Obviously, my idealistic dreams have not been reality (and will continue to not be reality for the rest of my life, I'm sure). I'm not being defeatist here. I'm just admitting that what I want probably isn't what is best for me. Here is reality: the Christmas baking that I've attempted so far has been hastily done between interruptions that sound like this:

"STOP sitting on your brother!"
"Why are you crying? OH. You need your diaper changed!"
"Please take your hand out of your pants."
"STOP climbing on the ________."
"No, you may not watch more TV."
"No, you may not ________."

I'd love to bake a long list of traditional Christmas cookies, but all I've done so far (and I probably won't do any more) is to dip some pretzels in white chocolate, make peppermint bark, pecan tartlets and pizelles.

My tree, while pretty, isn't the way that I would want it. Part of this is due to the small hands that helped to decorate it. Part of it is due to the small hands that continually take ornaments OFF the tree (because they look delicious?). My Christmas decorations are limited to a tree, a nativity candle holder (which I love) and two stockings hung haphazardly high out of the reach of little hands.

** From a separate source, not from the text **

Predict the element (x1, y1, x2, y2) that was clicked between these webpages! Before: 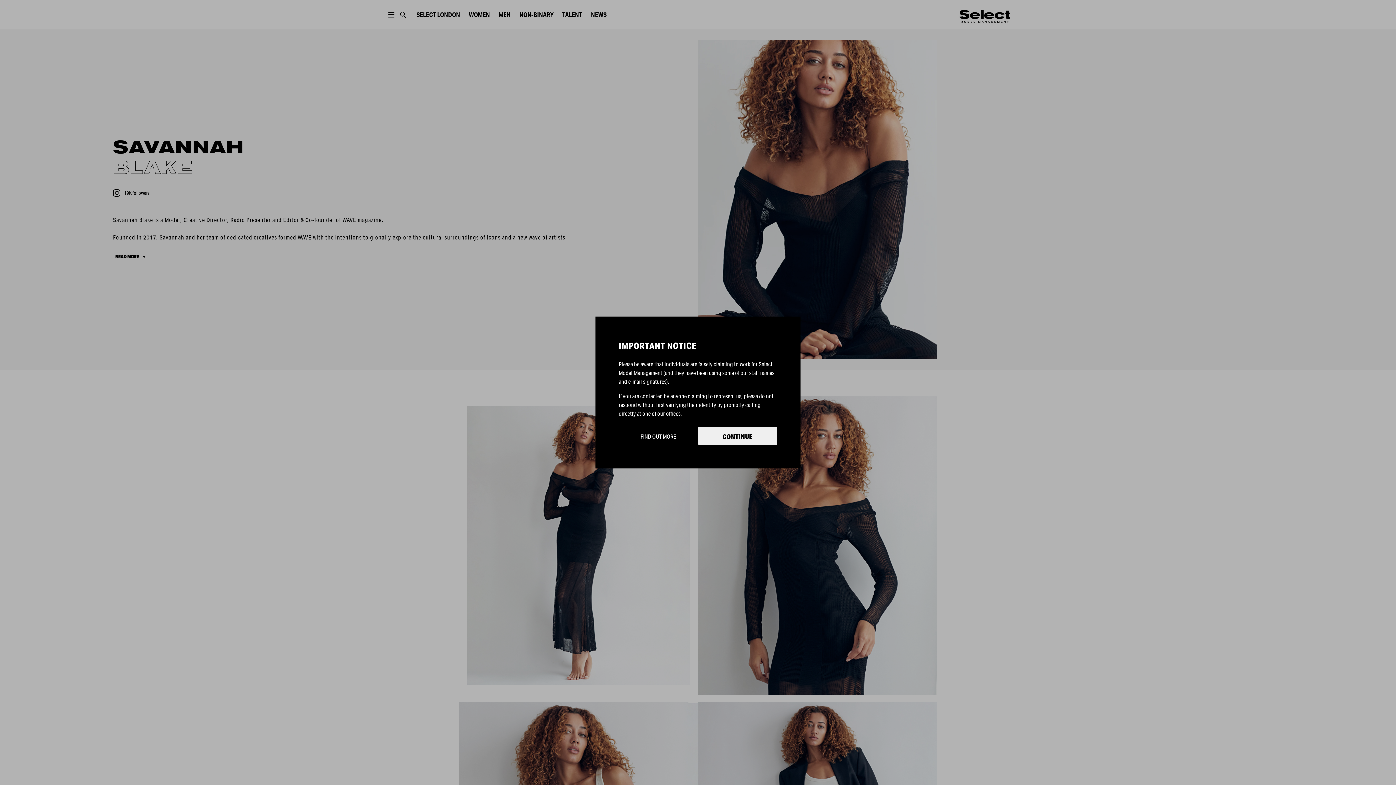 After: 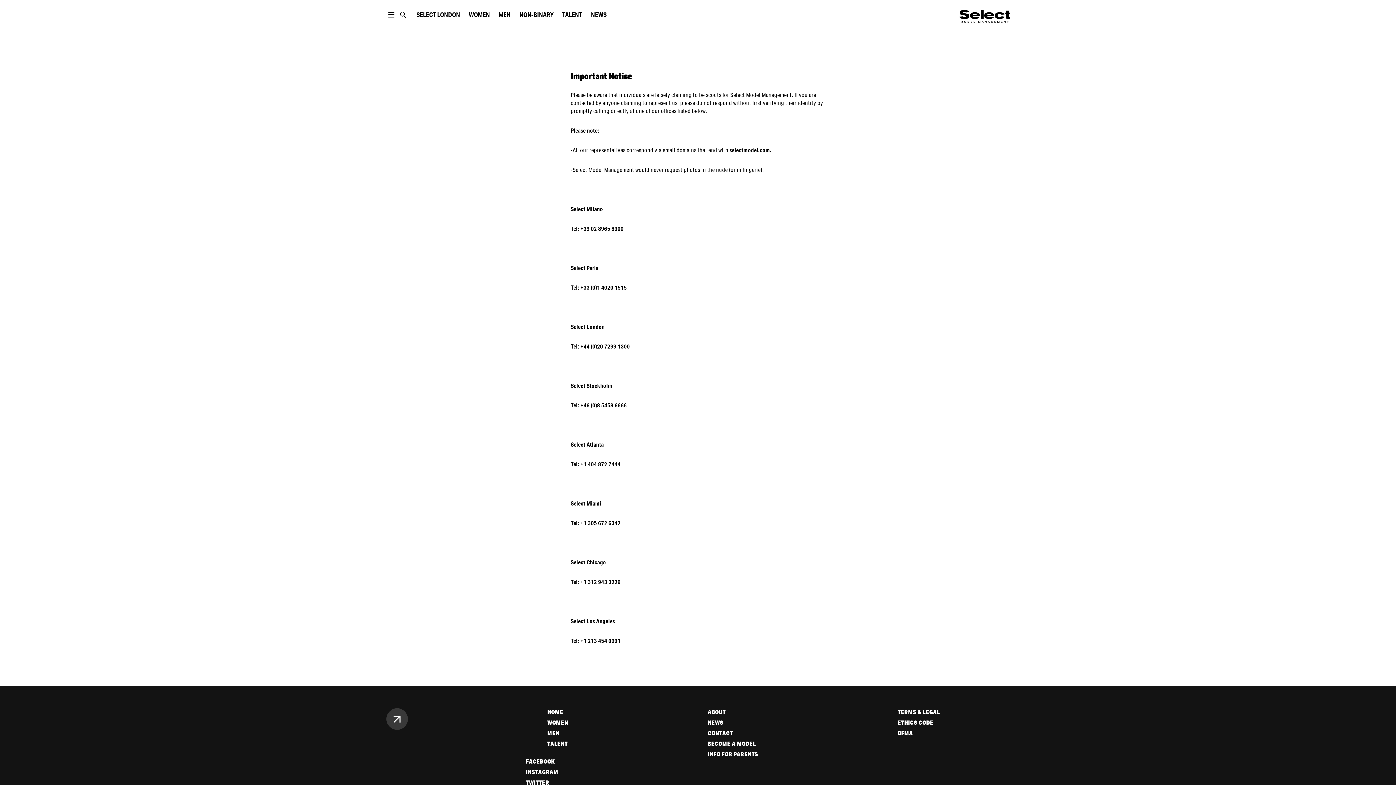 Action: bbox: (618, 426, 698, 445) label: FIND OUT MORE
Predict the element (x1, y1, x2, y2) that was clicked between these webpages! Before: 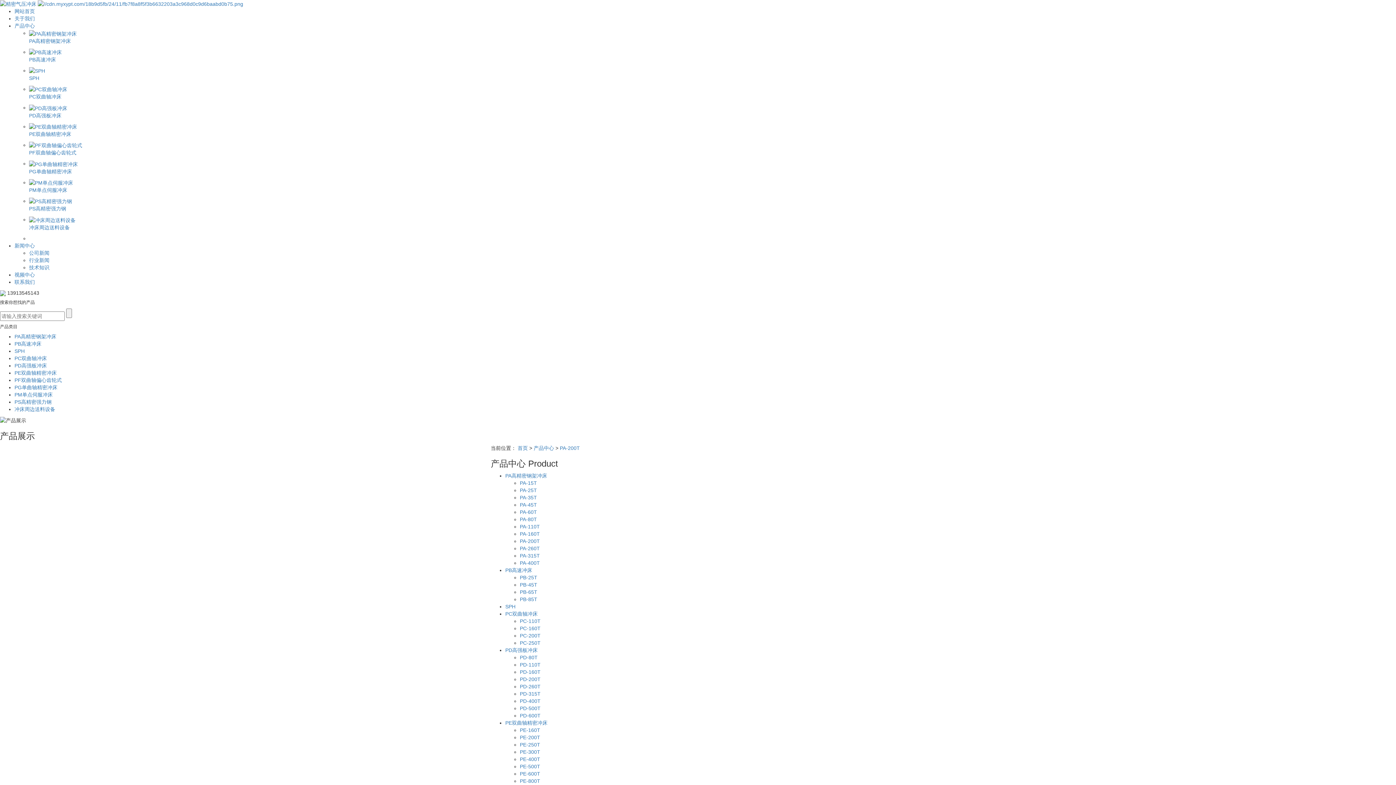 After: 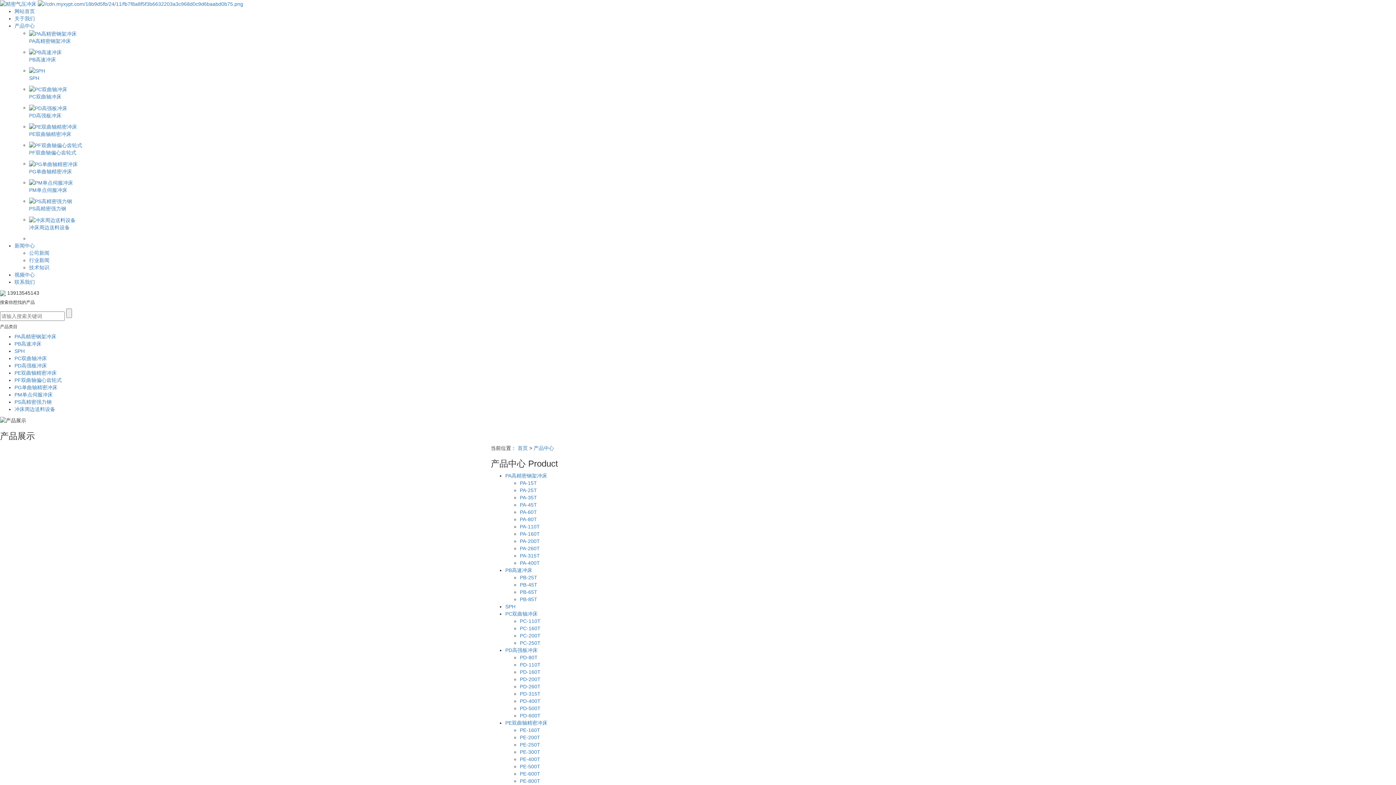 Action: label: 产品中心 bbox: (533, 445, 554, 451)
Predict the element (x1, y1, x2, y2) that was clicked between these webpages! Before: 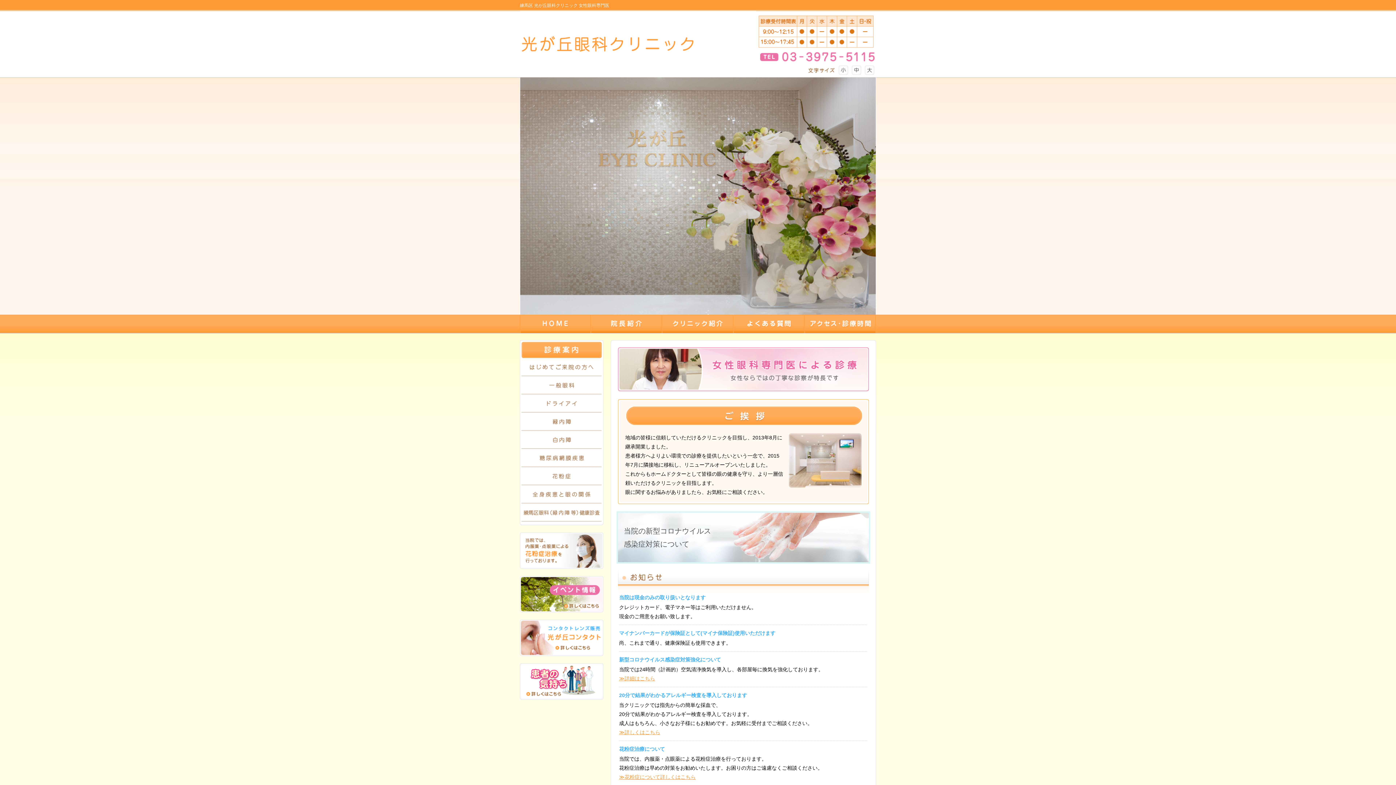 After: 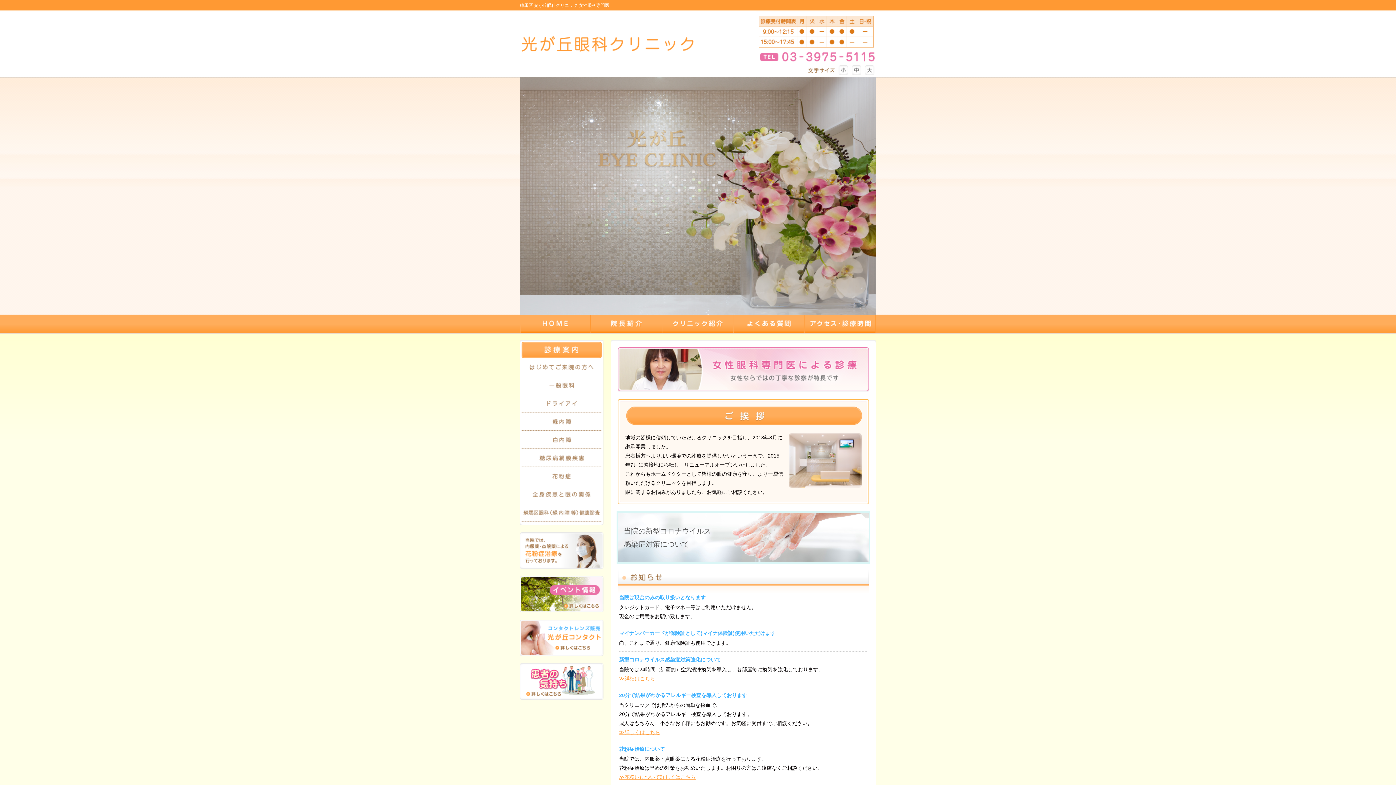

These items, I might add, are hung on an incomplete entertainment center.
My favorite nativity!
How our living room currently looks.

For a few days after we put up our tree, I was inwardly bemoaning the fact that the incompletion of our project (that's right; STILL not finished) has once again ruined my idealistic picture of how I wanted Christmas to be this year. Then, as I was lying on the floor in front of the tree, holding Little Brother in the air to make him laugh, I was reminded of something.

"Last year," I told him, still holding him aloft, "I would have given anything to have you home for Christmas, even with an incomplete house." Tears sprang to my eyes and I brought him to my chest for a big hug.

Attitude: adjusted.

Merry Christmas!




1 comment:

  1. Love it, Amy! I was feeling the same way about Christmas not going the way I thought it should go. :-P Oh, those silly expectations.